Thursday, May 10, 2012

Imagining the Future

I wasn't going to post anything today, but then as I was getting into the shower (my thinking room) a whisper of a thought flitted through my consciousness. I almost lost it down the drain. Almost.

A while back (three or four months), I saw this show about Star Trek and how the fictional tech on the show has sort of come into being. Not spaceships or warp drive, but mp3 players and portable communication devices. It got me thinking. (I can hear that "uh oh". Don't try to deny it.)

What if we need people to imagine amazing things before they can be invented?

I know that the inventors imagine what they want to create before they are able to create it. What I'm asking is what if we need people to imagine the outlandish or out-of-left-field ideas? Can the act of imagining something that doesn't seem possible make it so that it can be invented?


  1. The simple answer is yes. Imagining new things lies at the very crux of invention. It takes place because people feel that there's something missing. Like...wouldn't it be cool if humans could just fly to work. And then someone else gets on board and things, "That's a good idea. I could invent a jetpack or a flying car and make that possible." I don't think that there would be any progress in science if people weren't "imagining" things.

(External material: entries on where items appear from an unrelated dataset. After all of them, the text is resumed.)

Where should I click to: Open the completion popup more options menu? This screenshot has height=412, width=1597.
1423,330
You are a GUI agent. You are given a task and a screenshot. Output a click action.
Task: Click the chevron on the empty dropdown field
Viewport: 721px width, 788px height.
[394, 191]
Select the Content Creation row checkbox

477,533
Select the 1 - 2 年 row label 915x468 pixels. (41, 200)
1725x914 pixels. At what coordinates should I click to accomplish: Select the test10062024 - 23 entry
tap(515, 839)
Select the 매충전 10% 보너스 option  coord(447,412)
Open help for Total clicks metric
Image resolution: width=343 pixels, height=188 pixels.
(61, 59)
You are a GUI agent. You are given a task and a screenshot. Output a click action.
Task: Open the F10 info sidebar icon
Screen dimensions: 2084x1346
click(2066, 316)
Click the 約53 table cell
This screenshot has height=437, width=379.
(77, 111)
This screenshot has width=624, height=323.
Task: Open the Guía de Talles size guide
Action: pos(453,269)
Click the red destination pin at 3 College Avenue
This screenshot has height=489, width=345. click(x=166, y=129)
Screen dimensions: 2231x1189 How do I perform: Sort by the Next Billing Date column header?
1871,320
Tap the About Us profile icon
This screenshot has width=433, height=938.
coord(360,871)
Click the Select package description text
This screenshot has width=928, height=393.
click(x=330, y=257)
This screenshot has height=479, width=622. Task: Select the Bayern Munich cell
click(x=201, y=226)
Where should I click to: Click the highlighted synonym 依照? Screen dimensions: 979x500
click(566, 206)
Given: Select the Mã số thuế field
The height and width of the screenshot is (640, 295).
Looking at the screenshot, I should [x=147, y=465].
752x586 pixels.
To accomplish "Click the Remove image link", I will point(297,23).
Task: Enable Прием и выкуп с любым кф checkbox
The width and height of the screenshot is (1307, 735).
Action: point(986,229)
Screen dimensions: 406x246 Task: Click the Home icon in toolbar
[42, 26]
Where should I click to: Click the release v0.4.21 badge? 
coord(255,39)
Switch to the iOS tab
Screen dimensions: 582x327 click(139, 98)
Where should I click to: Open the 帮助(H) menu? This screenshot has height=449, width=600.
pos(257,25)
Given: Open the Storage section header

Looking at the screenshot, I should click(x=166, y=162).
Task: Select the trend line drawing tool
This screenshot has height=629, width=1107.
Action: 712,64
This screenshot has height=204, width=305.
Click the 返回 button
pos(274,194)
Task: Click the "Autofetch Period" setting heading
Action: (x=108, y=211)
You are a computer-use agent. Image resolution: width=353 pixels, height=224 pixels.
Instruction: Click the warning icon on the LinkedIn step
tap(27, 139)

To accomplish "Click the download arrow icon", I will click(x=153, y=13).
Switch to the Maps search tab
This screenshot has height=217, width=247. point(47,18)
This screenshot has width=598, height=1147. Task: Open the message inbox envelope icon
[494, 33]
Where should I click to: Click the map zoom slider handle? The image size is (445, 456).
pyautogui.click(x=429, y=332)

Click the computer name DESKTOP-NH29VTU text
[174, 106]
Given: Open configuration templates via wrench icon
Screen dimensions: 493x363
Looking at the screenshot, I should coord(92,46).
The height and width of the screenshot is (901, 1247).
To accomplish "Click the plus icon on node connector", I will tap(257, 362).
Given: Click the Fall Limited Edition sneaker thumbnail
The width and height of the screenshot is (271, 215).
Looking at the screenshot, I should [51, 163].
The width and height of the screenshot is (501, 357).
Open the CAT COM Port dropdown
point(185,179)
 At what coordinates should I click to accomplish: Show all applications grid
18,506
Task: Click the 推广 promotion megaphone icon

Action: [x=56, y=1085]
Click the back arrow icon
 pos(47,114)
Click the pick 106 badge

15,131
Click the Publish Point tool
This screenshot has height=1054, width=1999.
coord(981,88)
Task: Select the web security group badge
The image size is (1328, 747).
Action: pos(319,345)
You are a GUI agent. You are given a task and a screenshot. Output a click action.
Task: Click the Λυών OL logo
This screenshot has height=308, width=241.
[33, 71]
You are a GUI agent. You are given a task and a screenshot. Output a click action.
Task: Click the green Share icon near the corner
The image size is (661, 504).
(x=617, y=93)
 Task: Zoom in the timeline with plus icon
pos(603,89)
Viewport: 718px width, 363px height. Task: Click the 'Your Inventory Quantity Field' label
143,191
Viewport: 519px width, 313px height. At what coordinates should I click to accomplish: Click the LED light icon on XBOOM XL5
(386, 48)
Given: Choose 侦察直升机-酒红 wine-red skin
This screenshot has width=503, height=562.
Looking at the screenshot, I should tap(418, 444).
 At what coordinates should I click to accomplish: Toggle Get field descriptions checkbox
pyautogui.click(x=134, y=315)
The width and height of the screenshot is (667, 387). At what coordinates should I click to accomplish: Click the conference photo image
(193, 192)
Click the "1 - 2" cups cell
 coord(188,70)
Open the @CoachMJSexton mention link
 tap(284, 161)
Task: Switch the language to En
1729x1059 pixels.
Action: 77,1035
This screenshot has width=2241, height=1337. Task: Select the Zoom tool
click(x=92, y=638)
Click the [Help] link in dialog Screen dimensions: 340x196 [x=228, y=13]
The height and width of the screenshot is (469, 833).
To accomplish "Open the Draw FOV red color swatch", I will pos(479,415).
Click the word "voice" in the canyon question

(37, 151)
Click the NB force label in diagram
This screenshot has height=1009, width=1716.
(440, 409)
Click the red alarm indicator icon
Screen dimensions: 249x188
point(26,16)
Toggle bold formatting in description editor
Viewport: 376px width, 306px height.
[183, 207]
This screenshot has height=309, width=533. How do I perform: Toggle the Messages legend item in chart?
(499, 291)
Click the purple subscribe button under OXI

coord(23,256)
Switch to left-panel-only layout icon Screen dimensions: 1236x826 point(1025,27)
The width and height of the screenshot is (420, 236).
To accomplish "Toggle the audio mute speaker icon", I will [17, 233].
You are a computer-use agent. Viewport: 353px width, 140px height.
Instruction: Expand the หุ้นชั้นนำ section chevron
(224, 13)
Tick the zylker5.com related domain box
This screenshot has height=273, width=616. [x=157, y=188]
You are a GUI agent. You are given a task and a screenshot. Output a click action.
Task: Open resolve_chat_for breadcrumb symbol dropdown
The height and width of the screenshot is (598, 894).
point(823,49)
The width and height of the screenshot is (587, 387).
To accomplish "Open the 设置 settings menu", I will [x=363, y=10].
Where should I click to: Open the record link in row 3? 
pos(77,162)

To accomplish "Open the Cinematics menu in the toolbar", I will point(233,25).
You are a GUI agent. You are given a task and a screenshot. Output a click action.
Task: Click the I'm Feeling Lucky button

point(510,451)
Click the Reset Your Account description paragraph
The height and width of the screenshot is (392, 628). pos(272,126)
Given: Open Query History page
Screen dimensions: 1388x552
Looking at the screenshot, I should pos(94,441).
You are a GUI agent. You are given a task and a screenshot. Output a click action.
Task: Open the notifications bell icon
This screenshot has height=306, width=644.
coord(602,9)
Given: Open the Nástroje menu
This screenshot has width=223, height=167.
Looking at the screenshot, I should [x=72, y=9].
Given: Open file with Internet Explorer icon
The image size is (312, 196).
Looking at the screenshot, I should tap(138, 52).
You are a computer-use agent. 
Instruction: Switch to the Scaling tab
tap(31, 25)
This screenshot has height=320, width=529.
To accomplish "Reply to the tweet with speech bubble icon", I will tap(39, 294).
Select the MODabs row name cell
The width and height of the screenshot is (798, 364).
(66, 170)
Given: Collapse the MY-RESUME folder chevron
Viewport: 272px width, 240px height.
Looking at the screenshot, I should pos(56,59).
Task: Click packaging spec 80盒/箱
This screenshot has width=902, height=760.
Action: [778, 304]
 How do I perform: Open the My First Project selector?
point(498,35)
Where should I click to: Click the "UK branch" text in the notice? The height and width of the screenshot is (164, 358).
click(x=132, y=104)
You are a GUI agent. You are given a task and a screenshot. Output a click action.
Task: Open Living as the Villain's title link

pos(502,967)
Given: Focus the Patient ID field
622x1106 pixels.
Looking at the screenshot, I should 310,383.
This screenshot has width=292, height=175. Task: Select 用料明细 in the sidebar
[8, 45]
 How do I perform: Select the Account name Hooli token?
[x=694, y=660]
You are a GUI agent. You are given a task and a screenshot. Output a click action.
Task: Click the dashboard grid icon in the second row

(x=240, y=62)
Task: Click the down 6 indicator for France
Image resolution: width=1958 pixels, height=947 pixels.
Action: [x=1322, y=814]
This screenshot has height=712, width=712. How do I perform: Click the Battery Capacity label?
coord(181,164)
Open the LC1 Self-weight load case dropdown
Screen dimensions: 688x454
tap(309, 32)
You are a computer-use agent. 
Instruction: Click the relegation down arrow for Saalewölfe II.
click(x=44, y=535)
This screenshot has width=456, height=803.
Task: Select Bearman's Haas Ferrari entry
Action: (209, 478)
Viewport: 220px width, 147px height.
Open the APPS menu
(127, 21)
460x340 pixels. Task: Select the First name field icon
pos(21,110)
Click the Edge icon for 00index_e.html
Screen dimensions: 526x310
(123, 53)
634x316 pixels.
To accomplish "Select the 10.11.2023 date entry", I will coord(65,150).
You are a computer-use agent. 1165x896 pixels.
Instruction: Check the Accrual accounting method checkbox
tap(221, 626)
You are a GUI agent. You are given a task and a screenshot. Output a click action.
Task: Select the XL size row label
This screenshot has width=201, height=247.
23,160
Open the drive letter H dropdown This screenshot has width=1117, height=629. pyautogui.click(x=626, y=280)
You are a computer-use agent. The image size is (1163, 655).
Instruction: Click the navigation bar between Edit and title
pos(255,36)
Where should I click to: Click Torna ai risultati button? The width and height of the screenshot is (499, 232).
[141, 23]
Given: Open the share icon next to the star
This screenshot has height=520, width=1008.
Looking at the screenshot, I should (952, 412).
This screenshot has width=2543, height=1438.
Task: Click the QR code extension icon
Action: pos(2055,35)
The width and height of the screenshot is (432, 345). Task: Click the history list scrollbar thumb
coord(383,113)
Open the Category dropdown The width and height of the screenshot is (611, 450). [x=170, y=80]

    Look at all the theories proposed by astrophysicists. They are theories because people are imagining them trying to unify all the things that they observe into something that explains it all. Out of this kind of thinking comes the Higgs Boson, etc.

    And quantum mechanics has its own mystery. You and I know that light changes from a particle to a wave when it is observed. This fact has been proven over and over in the dual slit experiment. Einstein once asked his partner, "Can you prove to me that the moon exists when no one is looking for it?" His partner answered "no".

    So maybe the act of imagining not only makes things possible to be invented, but in fact makes them exist in the first place. Maybe we all exist because somewhere, someplace, someone is imagining us. That's kind of a real mind bender.

  2. That makes total sense. Creating is only one part of the equation. First you have to imagine it. Or perhaps people can look at current technology and imagine what it will evolve to in the future. Either way, if it's something outlandish, it will be "impossible" for the time. But if we can think it up, maybe we can think up how to make it, too, so nothing is truly impossible

  3. Interesting questions. Sometimes older science fiction looks dated because the author had no clue what the future would bring. But sometimes it's eerie what they predict.

    I've noticed a lot of dystopian has gone from buttons to touch screens recently.